Les fonds d'investissements, riches de centaines de milliards de dollars, n'ont jamais dépensé autant que cette année pour racheter des entreprises, qu'ils retirent ensuite de la cotation en Bourse et de ses contraintes grandissantes.

Les fonds d'investissements, riches de centaines de milliards de dollars, n'ont jamais dépensé autant que cette année pour racheter des entreprises, qu'ils retirent ensuite de la cotation en Bourse et de ses contraintes grandissantes.

"Les rachats d'entreprises par des fonds sur les neuf premiers mois de 2006 ont atteint 165 milliards de dollars, et dépasseront cette année le record de 2005, qui était de 198 milliards de dollars, après 137,8 milliards en 2004", a estimé Danielle Fugazy, rédactrice en chef de la revue spécialisée Buyouts.com

"Cinq des plus grands rachats de tous les temps ont eu lieu cette année", a souligné Paul Kedrosky, expert du secteur, citant plusieurs gigantesques opérations, dont en tête le groupe hospitalier américain Hospital Corporation of America (HCA), pour lequel le fonds KKR propose 33 milliards de dollars.

Autres transactions en cours, les rachats par des fonds des groupes Freescale (semiconducteurs) et Harrah (casinos), pour respectivement 17 et 15 milliards environ. Mercredi, la presse évoquait un possible rachat du groupe de grande consommation Sara Lee, pour un prix pouvant approcher 24 milliards.

Tous les experts s'accordent pour pronostiquer la poursuite de l'ascension des fonds, riches d'une somme record de 250 milliards de dollars, surtout levés auprès des fonds de pension, a estimé Erik Hirsch, investisseur en chef de Hamilton Lane.

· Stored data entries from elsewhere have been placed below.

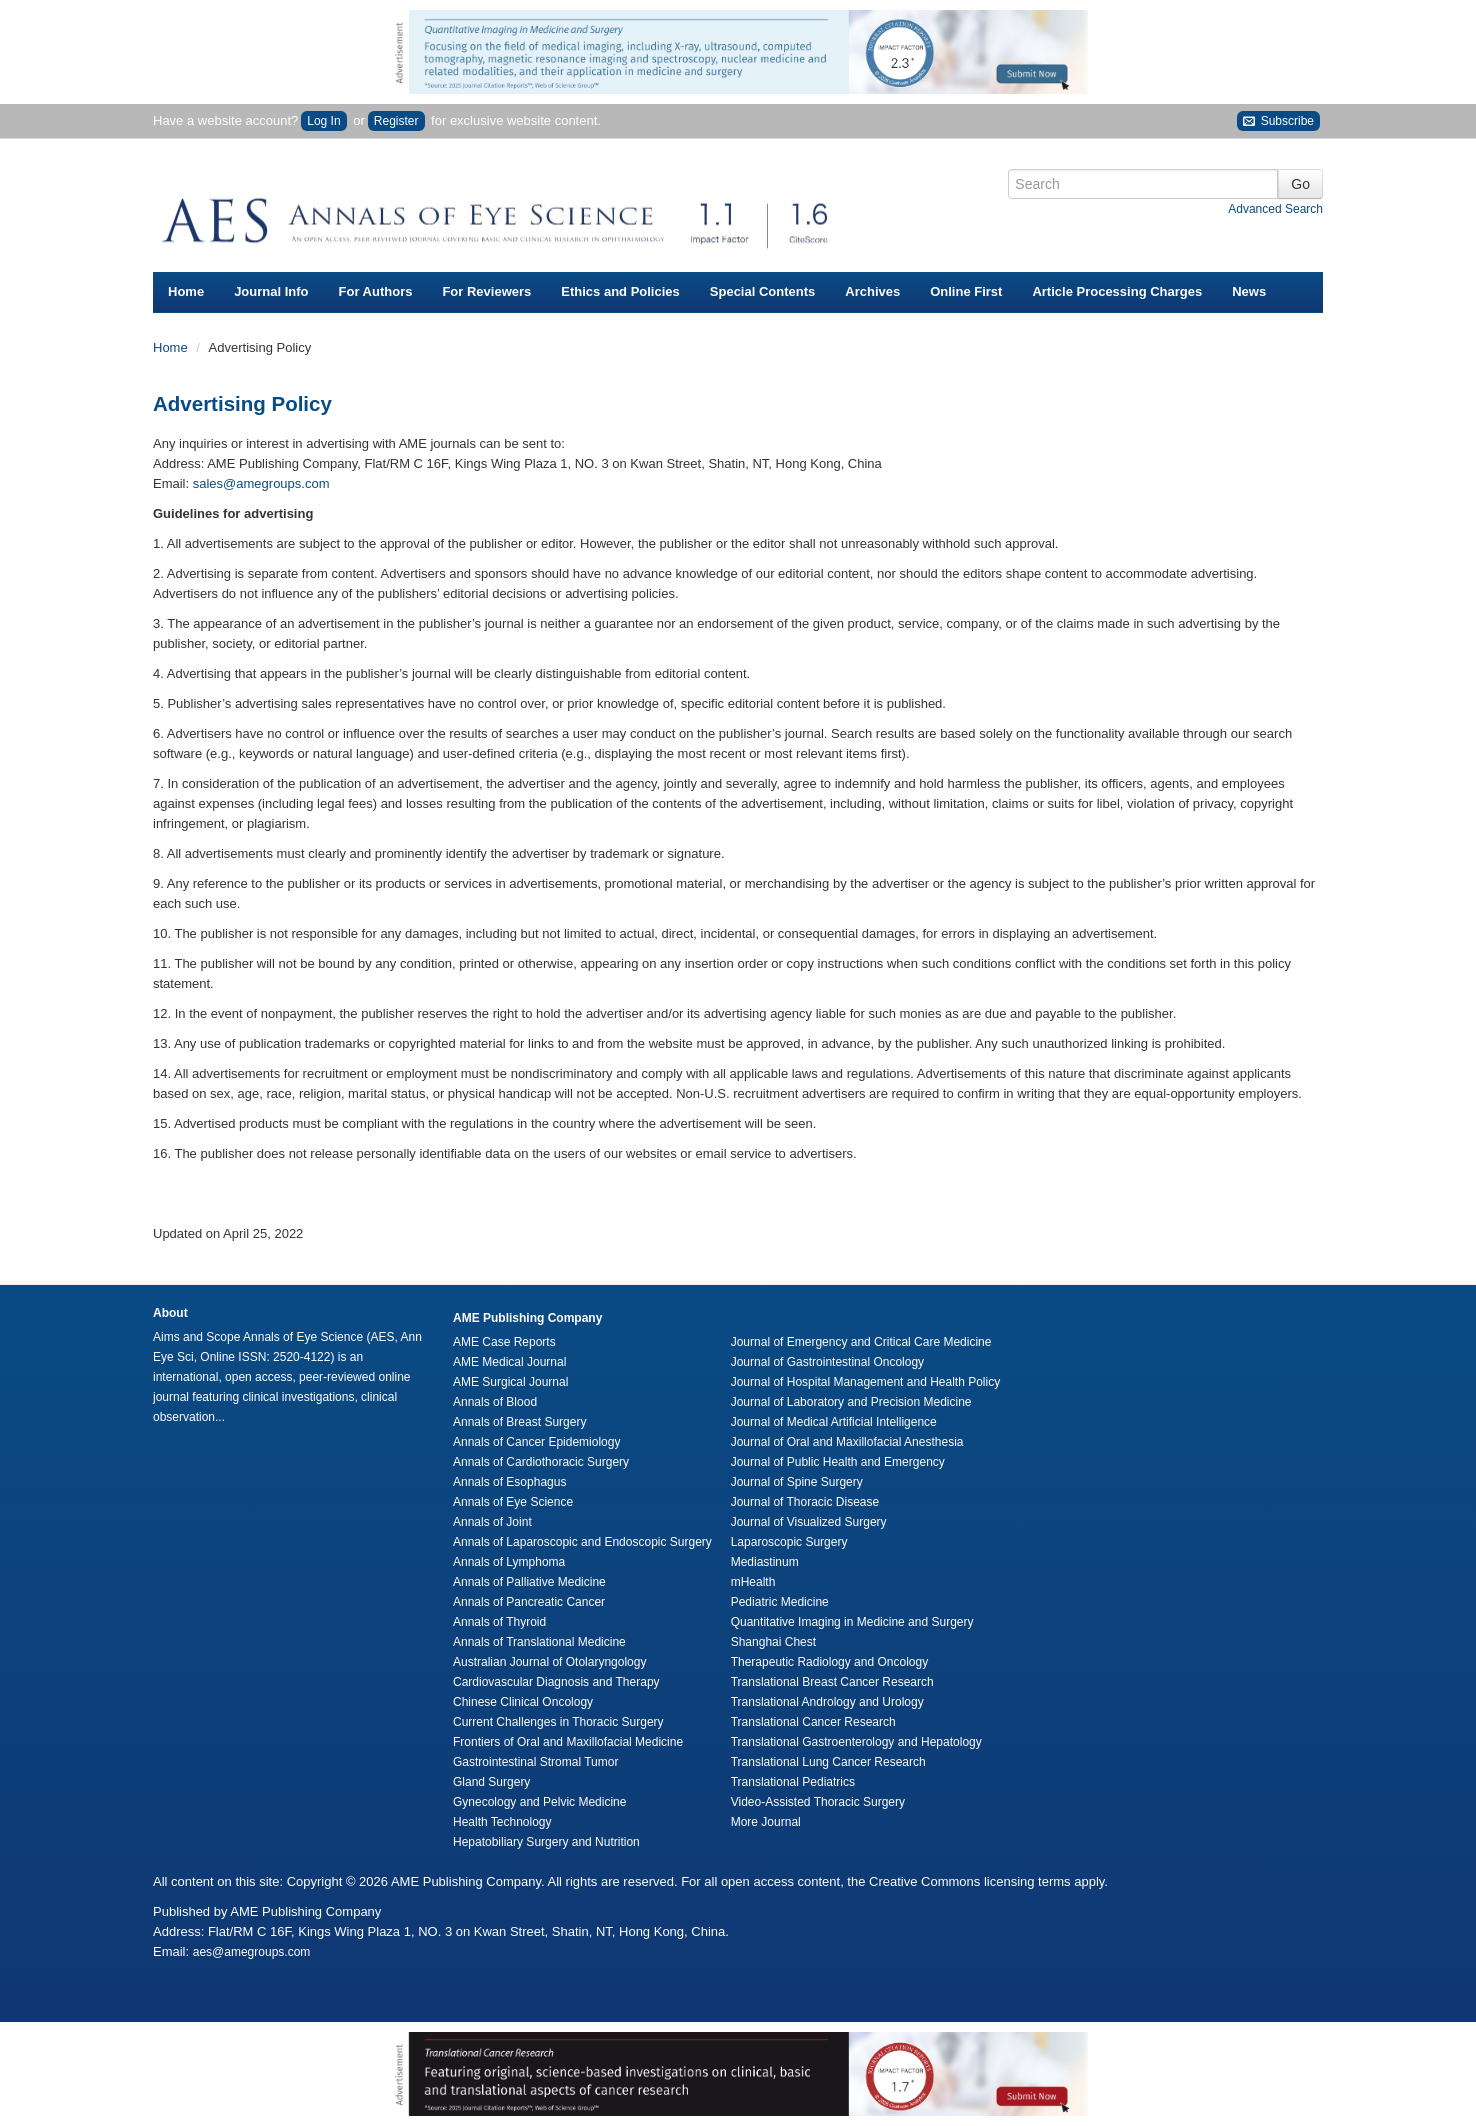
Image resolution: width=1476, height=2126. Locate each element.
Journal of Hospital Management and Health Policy (865, 1382)
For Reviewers (486, 291)
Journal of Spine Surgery (797, 1482)
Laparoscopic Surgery (789, 1542)
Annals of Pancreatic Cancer (529, 1602)
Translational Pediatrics (793, 1782)
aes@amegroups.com (252, 1952)
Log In (323, 121)
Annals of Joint (492, 1522)
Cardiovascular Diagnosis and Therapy (556, 1682)
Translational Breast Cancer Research (832, 1682)
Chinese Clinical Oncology (523, 1702)
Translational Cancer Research (813, 1722)
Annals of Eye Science (513, 1502)
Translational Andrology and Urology (827, 1702)
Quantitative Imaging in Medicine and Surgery (852, 1622)
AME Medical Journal (509, 1362)
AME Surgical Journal (510, 1382)
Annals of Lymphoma (509, 1562)
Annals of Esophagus (509, 1482)
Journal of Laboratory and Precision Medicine (851, 1402)
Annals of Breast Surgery (519, 1422)
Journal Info (271, 291)
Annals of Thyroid (499, 1622)
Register (396, 121)
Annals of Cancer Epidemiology (536, 1442)
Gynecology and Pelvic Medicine (539, 1802)
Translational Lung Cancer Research (828, 1762)
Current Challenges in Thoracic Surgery (558, 1722)
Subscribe (1278, 121)
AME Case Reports (504, 1342)
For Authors (376, 291)
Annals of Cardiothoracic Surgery (541, 1462)
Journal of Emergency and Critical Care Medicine (861, 1342)
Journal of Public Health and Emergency (838, 1462)
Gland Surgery (491, 1782)
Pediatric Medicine (780, 1602)
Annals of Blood (495, 1402)
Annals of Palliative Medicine (529, 1582)
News (1249, 291)
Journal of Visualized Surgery (809, 1522)
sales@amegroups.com (261, 483)
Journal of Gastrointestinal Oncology (827, 1362)
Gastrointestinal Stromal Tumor (535, 1762)
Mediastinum (765, 1562)
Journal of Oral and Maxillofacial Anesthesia (847, 1442)
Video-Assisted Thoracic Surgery (818, 1802)
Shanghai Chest (773, 1642)
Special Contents (762, 291)
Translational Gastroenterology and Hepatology (856, 1742)
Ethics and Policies (620, 291)
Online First (966, 291)
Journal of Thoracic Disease (805, 1502)
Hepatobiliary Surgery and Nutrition (546, 1842)
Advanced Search (1275, 209)
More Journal (766, 1822)
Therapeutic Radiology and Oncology (829, 1662)
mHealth (753, 1582)
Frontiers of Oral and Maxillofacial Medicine (568, 1742)
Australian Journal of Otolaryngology (549, 1662)
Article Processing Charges (1117, 291)
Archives (872, 291)
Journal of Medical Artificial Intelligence (834, 1422)
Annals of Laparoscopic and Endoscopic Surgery (582, 1542)
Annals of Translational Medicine (539, 1642)
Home (186, 291)
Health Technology (502, 1822)
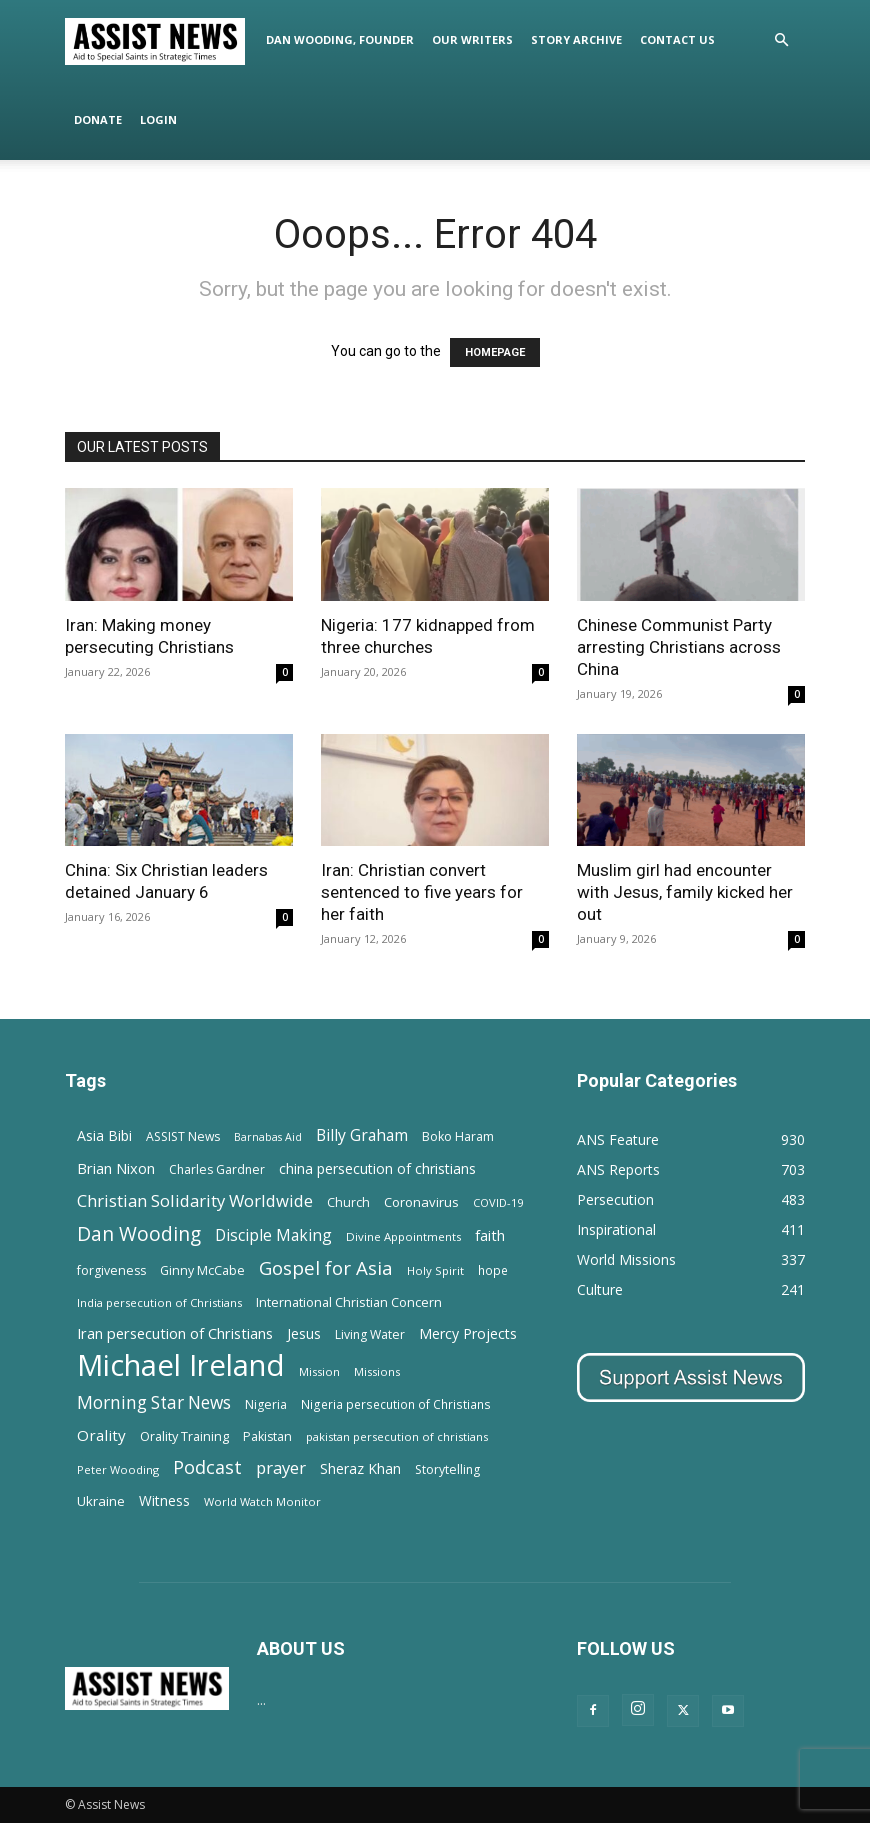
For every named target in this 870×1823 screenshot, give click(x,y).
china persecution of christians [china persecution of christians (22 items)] (377, 1168)
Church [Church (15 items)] (348, 1202)
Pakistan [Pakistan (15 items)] (267, 1436)
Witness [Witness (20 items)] (164, 1500)
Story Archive (576, 39)
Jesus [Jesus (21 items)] (304, 1333)
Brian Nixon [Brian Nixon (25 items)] (116, 1168)
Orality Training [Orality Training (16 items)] (184, 1436)
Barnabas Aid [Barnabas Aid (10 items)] (268, 1137)
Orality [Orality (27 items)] (101, 1435)
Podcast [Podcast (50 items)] (207, 1467)
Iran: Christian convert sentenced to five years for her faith (422, 892)
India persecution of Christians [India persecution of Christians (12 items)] (159, 1302)
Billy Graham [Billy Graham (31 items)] (362, 1135)
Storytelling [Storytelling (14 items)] (447, 1469)
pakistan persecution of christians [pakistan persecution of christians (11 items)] (397, 1436)
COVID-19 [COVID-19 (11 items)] (498, 1202)
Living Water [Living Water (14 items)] (370, 1334)
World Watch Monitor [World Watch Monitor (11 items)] (262, 1501)
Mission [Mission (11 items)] (319, 1371)
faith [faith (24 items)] (490, 1235)
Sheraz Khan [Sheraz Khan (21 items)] (360, 1468)
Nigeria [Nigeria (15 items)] (266, 1404)
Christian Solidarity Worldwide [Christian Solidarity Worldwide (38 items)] (195, 1200)
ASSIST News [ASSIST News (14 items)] (183, 1136)
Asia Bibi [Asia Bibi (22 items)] (104, 1135)
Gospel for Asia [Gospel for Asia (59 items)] (326, 1267)
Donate (98, 119)
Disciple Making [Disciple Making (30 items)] (273, 1235)
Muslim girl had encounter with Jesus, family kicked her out (685, 892)
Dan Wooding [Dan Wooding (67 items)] (139, 1233)
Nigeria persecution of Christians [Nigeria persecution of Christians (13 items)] (396, 1404)
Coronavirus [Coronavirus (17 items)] (421, 1202)
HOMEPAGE (495, 352)
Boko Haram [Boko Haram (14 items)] (458, 1136)
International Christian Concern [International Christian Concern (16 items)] (349, 1302)
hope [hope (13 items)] (493, 1270)
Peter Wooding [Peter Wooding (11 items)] (118, 1469)
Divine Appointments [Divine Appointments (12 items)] (403, 1236)
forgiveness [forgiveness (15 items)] (111, 1270)
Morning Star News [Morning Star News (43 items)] (154, 1402)
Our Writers (472, 39)
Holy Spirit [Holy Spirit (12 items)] (435, 1270)
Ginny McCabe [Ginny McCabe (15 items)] (202, 1270)
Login (158, 119)
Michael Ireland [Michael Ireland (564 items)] (181, 1365)
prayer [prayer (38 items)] (281, 1467)
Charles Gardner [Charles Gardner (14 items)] (217, 1169)
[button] (781, 40)
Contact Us (677, 39)
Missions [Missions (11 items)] (377, 1371)
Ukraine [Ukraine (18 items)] (101, 1501)
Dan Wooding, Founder (340, 39)
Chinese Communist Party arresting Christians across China (679, 647)
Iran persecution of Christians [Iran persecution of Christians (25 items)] (175, 1333)
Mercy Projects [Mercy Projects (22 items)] (468, 1333)
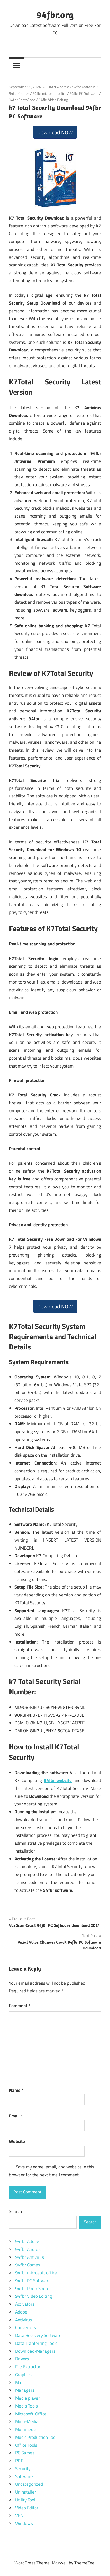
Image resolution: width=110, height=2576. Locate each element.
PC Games (24, 2452)
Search (15, 2211)
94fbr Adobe (27, 2241)
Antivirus (23, 2319)
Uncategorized (29, 2484)
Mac (19, 2382)
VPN (19, 2515)
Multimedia (26, 2429)
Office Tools (26, 2445)
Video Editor (26, 2507)
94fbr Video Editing (53, 99)
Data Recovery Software (38, 2335)
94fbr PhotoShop (22, 99)
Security (22, 2468)
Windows (24, 2523)
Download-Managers (35, 2351)
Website (17, 2141)
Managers (24, 2390)
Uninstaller (25, 2492)
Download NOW (55, 132)
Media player (27, 2398)
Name (16, 2090)
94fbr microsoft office (49, 93)
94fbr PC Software (84, 93)
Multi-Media (27, 2421)
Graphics (23, 2374)
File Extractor (27, 2366)
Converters (25, 2327)
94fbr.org (55, 15)
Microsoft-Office (30, 2413)
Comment (19, 2005)
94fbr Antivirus (84, 87)
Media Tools (26, 2406)
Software (24, 2476)
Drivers (22, 2358)
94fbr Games (19, 93)
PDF (19, 2460)
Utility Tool (25, 2499)
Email (16, 2115)
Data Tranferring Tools (36, 2343)
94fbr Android (58, 87)
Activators (24, 2304)
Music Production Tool (35, 2437)
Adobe (21, 2312)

"2007 affichera un nouveau record", a commenté Mme Fugazy, d'autant plus que les fonds peuvent emprunter à des conditions attrayantes, car en moyenne ces opérations sont financées à 80% par l'emprunt", a commenté le professeur Joseph Bartlett, conseiller chez Fish & Richardson et professeur à l'Université de Cornell.

La montée de la Bourse ne peut que favoriser cette tendance: racheter une entreprise, la retirer de la Bourse, la développer puis la réintroduire en Bourse peut rapporter 300 ou 400 fois la mise", a souligné M. Bartlett.

"L'autre motivation est de retirer les entreprises de la Bourse, car la cotation est de plus en plus coûteuse et contraignante", a relevé M. Hirsch.

"Les PDG doivent ménager les analystes financiers, cela leur coûte du temps et de l'argent. Il y a une tendance à quitter la Bourse, et bien des entreprises le feraient si elles le pouvaient, mais c'est très cher et les régulateurs boursiers sont tatillons, de peur que les petits actionnaires ne soient lésés", a commenté M. Bartlett.

"Etre hors de la Bourse permet une gestion plus souple, sans dépendre des résultats trimestre par trimestre scrutés par Wall Street", a ajouté M. Hirsch. Les fonds gèrent les entreprises "différemment, avec une vision à plus long terme que les délais imposés par Wall Street", a-t-il poursuivi.

Il gardent en moyenne les entreprises plus de 5 ans et "loin de les démanteler, ils investissent davantage et les font grandir", a-t-il expliqué.

"La place des fonds dans l'économie peut encore augmenter car comparativement aux milliers de milliards de dollars des marchés financiers, leur poids de 250 milliards est encore relativement faible".

Autre élément qui fait exploser les transactions, "la compétition entre les fonds, ce qui entraîne des prix payés plus élevés, a noté John Bartlett. Ceux-ci se regroupent souvent en consortium pour financer leurs acquisitions.

A ces niveaux de prix, les retours sur investissement ont diminué à environ 15% au lieu de 25% il y a quelques années, a souligné Mme Fugazy.

Les fonds accroissent donc leurs incursions dans tous les pays -- Etats-Unis, Europe, Chine...-- et dans tous les secteurs. L'Europe a connu quelques rachats spectaculaires récemment, comme celui des PagesJaunes de France Télécom ou de Taittinger. Le groupe PPR envisage aussi de vendre la FNAC à un fonds, selon la presse.

Des fonds, dont les plus puissants comme KKR, Carlyle ou Blackstone disposent de plus de 10 milliards de dollars et inspirent même des romans, comme "The Protégé" de Stephen Frey.